Here are a few tips and tricks:
- Plan what you are going to cook in advance and make a list for the grocery store. This way, you have a purpose for what you purchase which reduces waste and unnecessary items that you may not actually need.
- Look out for sales and coupons. Many times, coupons and sales are printed out at the entryway to grocery stores or in the newspaper. You can even find digital coupons on phone apps!
- Keep an eye on your portion sizes. By eating past the feeling of fullness, you can increase your food expenses.
- Choose foods that are typically low-cost but high in nutrient content: beans, peas, peanut butter, eggs, canned salmon and tuna, potatoes, oats, brown rice, etc. These foods can be great bases for meals and are inexpensive sources of protein.
- Try canned or frozen fruits and vegetables. These options can be cheaper depending on the time of year. Actually, frozen and canned produce is packaged at peak ripeness and its nutritional content is very comparable to fresh produce.
- Eat in-season produce! Fresh fruits and vegetables harvested during the current season or can be stored for several months are many times cheaper. One way to know what’s in-season, you can search through seasonalfoodguide.org for seasonal produce in your area.

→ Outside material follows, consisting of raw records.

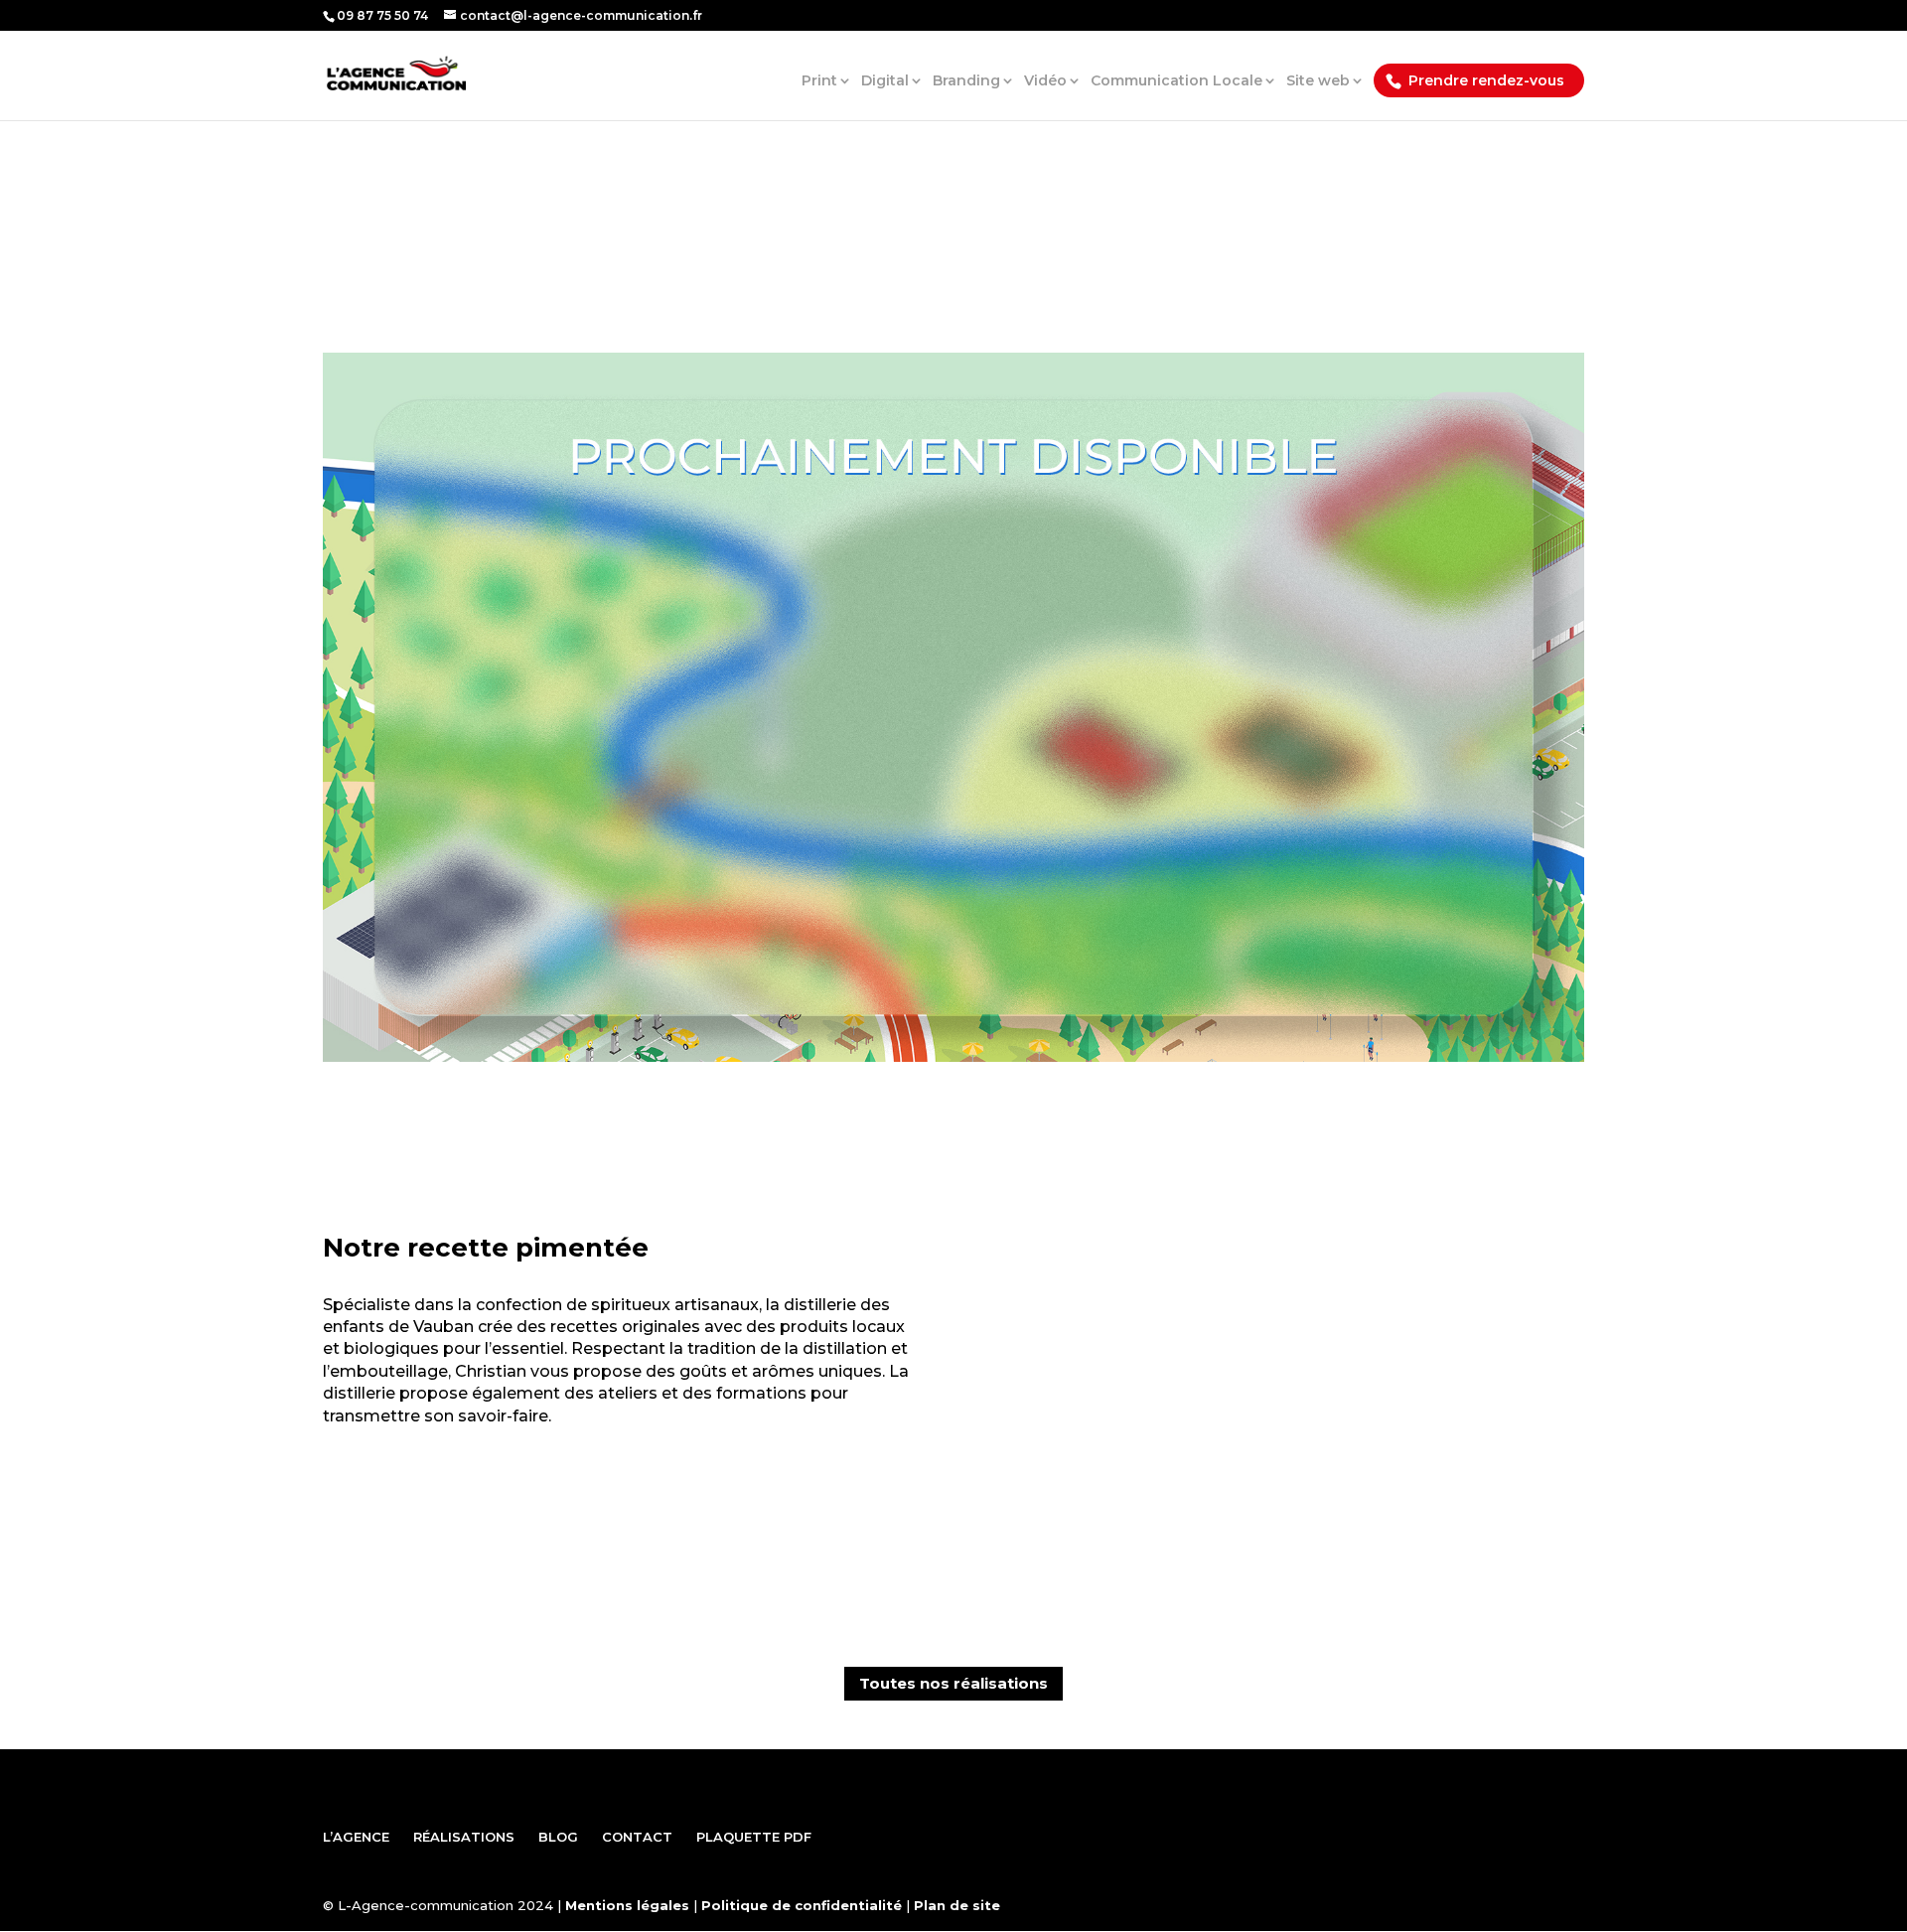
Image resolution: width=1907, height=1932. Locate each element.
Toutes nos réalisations (953, 1683)
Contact (637, 1837)
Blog (558, 1837)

Speaking of in-season, this month’s New Hampshire Harvest of the Month vegetables are beets and rutabagas! Beets and rutabagas are typically harvested in late summer to fall but can be stored through March and beyond. There are many specific types of beets, such as sugar beets, Chioggia, ruby queen, and so many more. Beets are known for their earthy taste and can be eaten raw, boiled, roasted, or pickled. Beets provide an excellent source of folate and manganese. It’s also a good source of fiber, potassium, and vitamin C.
Rutabagas taste like an unsweet carrot, but once cooked, they become sweet and savory and can be used the same ways as potatoes. Rutabagas are an excellent source of potassium, vitamin C, vitamin B6, magnesium, and a good source of calcium and fiber (United State Department of Agriculture, 2018). Fiber helps keep our blood sugars stable and regulates bowel movements. Potassium supports nerve transmissions, muscle contractions, and heart function. Vitamin C is an antioxidant that protects us from damage to our body’s cells and can help support our immune systems (Linus Pauling Institute, Oregon State University).

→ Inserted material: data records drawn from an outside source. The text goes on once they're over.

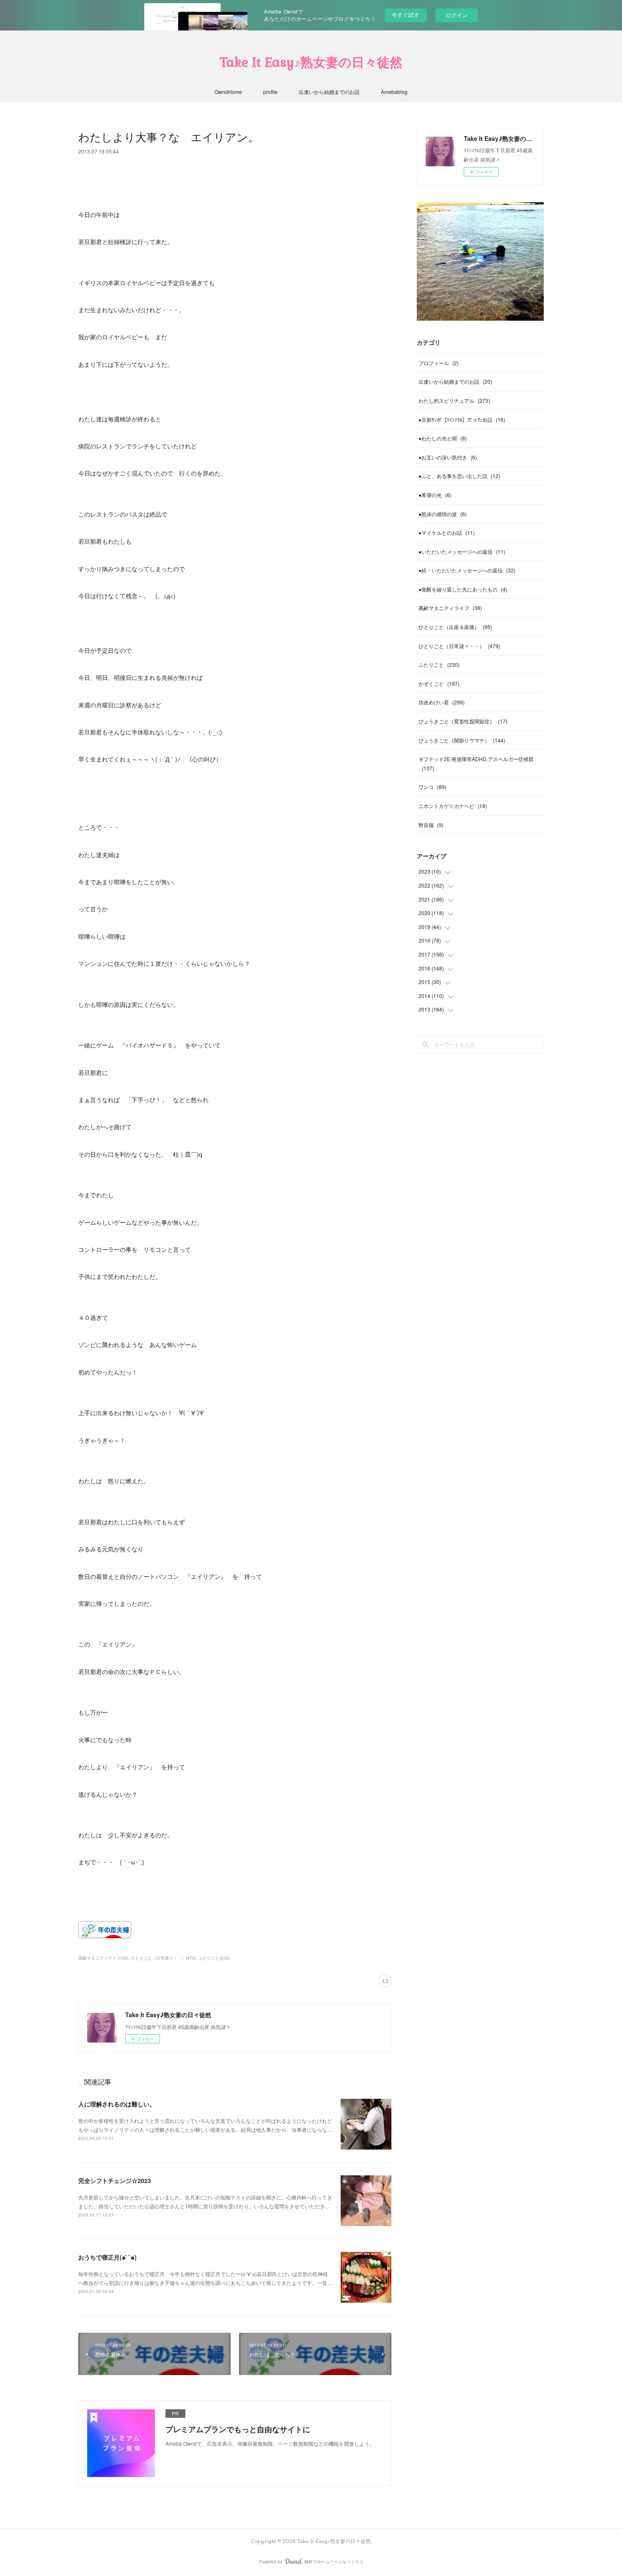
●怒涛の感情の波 (442, 513)
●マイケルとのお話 (446, 532)
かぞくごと (439, 683)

Eating beets and rutabagas is a great way to get a variety of nutrients you need to help support your health. See a yummy rutabaga recipe below for a creative way to consume this NH Harvest of the Month vegetable!
Maple Roasted Rutabagas
*This recipe is very flexible and you can use however many rutabagas you want, just adjust the oil accordingly*
- 1-2 large or 3 small rutabagas, peeled and diced into 1-inch cubes
- 2 Tbsp. olive oil
- 3 Tbsp. maple syrup
- 1 tsp. dried thyme
- Salt and pepper, to taste
- Optional: top with fresh thyme or diced chives
- Preheat the oven to 390ºF. Place a roasting tin the oven to heat up.
- Peel the rutabagas and cut them into large chunks.
- Place the rutabagas in a and dress with the olive oil, maple syrup and dried thyme.
- Add in a good sprinkle of salt and pepper and toss to combine well.
- Spoon the rutabagas into the roasting tin, reserving any dressing that has pooled at the bottom of the bowl.
- Roast in the oven, for 25 minutes, then drizzle over the reserved dressing and cook for a further 15-20 minutes until crisp and golden.
*Tip: Use real maple syrup. The maple flavored syrups burn easier in the oven.